Note: The specified mozilla-central revision had a build problem with standalone shell, patch from http://hg.mozilla.org/integration/mozilla-inbound/rev/fff3dc9478ce fixes this.

Comment 2

[Jim Blandy :jimb]

This bug stopped appearing with the changeset below, but I really doubt that addressed the underlying issue.

changeset:   77155:9208ee94b012
user:        Bill McCloskey <wmccloskey@mozilla.com>
date:        Mon Sep 19 15:22:31 2011 -0700
summary:     Bug 604747 - Set GC max heap size to 4GB in JS shell (r=gregor)

Comment 3

[Jim Blandy :jimb]

Here's what's going on.

A Debugger is GC'd. Thus, each of its debuggees can be taken out of debug mode. However, JSCompartment::updateForDebugMode tries to use CellIter to search for affected scripts --- but the use of CellIter is forbidden during garbage collection.

Comment 4

[Jim Blandy :jimb]

There are some debugger/script analysis interactions here I don't understand.
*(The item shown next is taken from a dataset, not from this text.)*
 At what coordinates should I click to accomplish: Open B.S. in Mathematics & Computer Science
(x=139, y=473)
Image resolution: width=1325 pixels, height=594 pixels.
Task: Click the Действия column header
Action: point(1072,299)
If we're in an activeAnalysis, and do a GC that collects Debuggers, compartments could come out of debug mode. That invalidates some script analyses, but activeAnalysis means that someone is actively using that information. Do we need to queue the debug mode change until the analysis is complete?

Comment 5

[Bill McCloskey [inactive unless it's an emergency] (:billm)]

I was just looking at the CellIter/CellIterUnderGC code, and it seems pretty error-prone. Would it be possible to have a single class that works regardless of whether a GC is happening (by checking the gcRunning flag)?

Also, it seems like CellIter requires background finalization to have completed. It doesn't wait for it. But I don't see any reason why the callers (like updateForDebugMode) can guarantee that. Do you know what's going on here, Igor?

Comment 6

[Bill McCloskey [inactive unless it's an emergency] (:billm)]

(In reply to Bill McCloskey (:billm) from comment #5)
> I was just looking at the CellIter/CellIterUnderGC code, and it seems pretty
> error-prone. Would it be possible to have a single class that works
> regardless of whether a GC is happening (by checking the gcRunning flag)?

Since incremental GC landed, it should be safe to use CellIter from a GC (due to some code simplifications that cause us to keep the free list synced during the GC).

> Also, it seems like CellIter requires background finalization to have
> completed. It doesn't wait for it. But I don't see any reason why the
> callers (like updateForDebugMode) can guarantee that. Do you know what's
> going on here, Igor?

Igor explained to me a while back that this isn't a problem because we only use CellIter for AllocKinds that can't be finalized in the background (and we assert this).

It sounds like Jim's question is comment 4 is still a possible problem, though.

Comment 8

[Jim Blandy :jimb]

The restrictions on js::gc::CellIter's use have relaxed since this bug was filed. In particular, it's okay to use during GC, and scripts are never finalized in the background. (And CellIter asserts that you only iterate over things that won't be finalized in the background.)